Mytilus chilensis is the scientific name of the Chilean mussel, or “chorito,” a species of great commercial importance for the country. A recent study involving researchers from the Center for the Dynamic Research of Marine Ecosystems of High Latitudes (IDEAL) and the Institute of Marine and Limnological Sciences (ICML) of the Austral University of Chile (UACh) determined that the linkage between the Red Tide and ocean acidification negatively impacts the status of this species.

According to figures from the Chilean National Fisheries Service (SERNAPESCA), during 2017, 28% of the total landings of seafood in Chile consist of shellfish, of which 98% (341 thousand tons) correspond to Mytilidae, mainly mussels.

The research, published in the scientific journal Science of the Total Environment, was led by Dr. Jorge Navarro, along with marine biologist Carla Mellado, a graduate student at the IDEAL Center.

In laboratory experiments, scientists subjected examples of this species simultaneously to two environmental phenomena: simulated ocean acidification, and the presence of algae that produce paralyzing toxins, caused by the dinoflagellate Alexandrium catenella.
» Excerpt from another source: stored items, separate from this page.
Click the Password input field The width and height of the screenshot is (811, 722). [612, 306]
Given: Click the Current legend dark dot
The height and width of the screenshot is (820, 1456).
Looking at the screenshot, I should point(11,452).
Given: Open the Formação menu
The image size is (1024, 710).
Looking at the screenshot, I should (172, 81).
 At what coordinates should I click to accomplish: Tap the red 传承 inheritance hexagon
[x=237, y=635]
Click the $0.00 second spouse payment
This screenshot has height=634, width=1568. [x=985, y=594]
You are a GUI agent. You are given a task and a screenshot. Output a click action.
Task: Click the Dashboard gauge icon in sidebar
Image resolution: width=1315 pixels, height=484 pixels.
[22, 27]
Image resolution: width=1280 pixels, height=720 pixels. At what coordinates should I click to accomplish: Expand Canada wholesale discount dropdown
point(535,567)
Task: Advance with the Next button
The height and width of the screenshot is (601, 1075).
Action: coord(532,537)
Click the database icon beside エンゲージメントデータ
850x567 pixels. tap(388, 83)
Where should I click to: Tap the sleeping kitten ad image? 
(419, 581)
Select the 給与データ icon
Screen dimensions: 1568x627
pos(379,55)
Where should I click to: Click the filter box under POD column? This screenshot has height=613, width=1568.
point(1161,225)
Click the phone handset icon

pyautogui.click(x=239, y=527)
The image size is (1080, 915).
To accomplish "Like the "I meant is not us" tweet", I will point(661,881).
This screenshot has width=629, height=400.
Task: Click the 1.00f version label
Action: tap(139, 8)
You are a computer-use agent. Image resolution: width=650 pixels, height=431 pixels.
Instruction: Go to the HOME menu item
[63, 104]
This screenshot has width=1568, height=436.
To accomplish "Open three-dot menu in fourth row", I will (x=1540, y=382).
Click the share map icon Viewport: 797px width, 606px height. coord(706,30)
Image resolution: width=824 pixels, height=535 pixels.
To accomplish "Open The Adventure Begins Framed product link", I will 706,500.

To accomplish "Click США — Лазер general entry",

The results take on great relevance when considering that predictions of climate change indicate that the seas will continue to acidify, a situation that may exacerbate the toxicity threat from the dinoflagellate Alexandrium catenella, especially when combined with the limitation of nutrients in the marine ecosystem. This climate change scenario threatens the national production of the shellfish Mytilus chilensis, which is one of Chile’s main exports.

The study showed that the combination of the two factors (paralytic toxin and acidification) can aggravate the threat posed by the toxic dinoflagellate Alexandrium catenella, as it affect various physiological processes, such as diet, metabolism, and growth.

“These results suggest that in the face of long-term climate change scenarios, and depending on the adaptability of the mussels, a negative outcome could be seen both on the natural populations and on the commercial cultivation of this species,” Navarro explained.

This could negatively impact the exports of this resource to the main markets in countries such as Spain, the United States, France, Italy and Russia, with the similar harm to the socio-economic development of southern Chile.